Start of Block
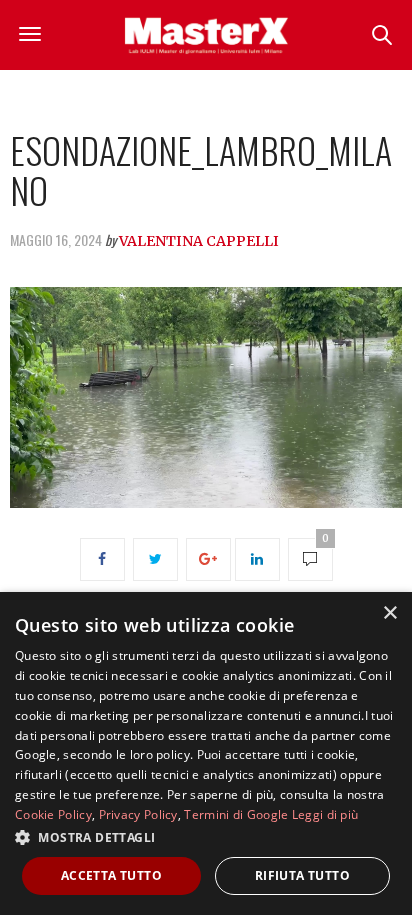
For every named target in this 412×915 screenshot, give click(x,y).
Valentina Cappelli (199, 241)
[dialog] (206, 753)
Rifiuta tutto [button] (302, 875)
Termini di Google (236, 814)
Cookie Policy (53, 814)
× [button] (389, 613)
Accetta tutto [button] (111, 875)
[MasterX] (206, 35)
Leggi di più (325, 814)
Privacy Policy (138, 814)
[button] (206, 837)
End of Block
◆ **Instructions to follow**: Reproduce the data above exactly, leaving each picture out.

◆ **Response box**:
For every named target in this 412×915 screenshot, give click(x,y).
Valentina Cappelli (199, 241)
[dialog] (206, 753)
Rifiuta tutto [button] (302, 875)
Termini di Google (236, 814)
Cookie Policy (53, 814)
× [button] (389, 613)
Accetta tutto [button] (111, 875)
[MasterX] (206, 35)
Leggi di più (325, 814)
Privacy Policy (138, 814)
[button] (206, 837)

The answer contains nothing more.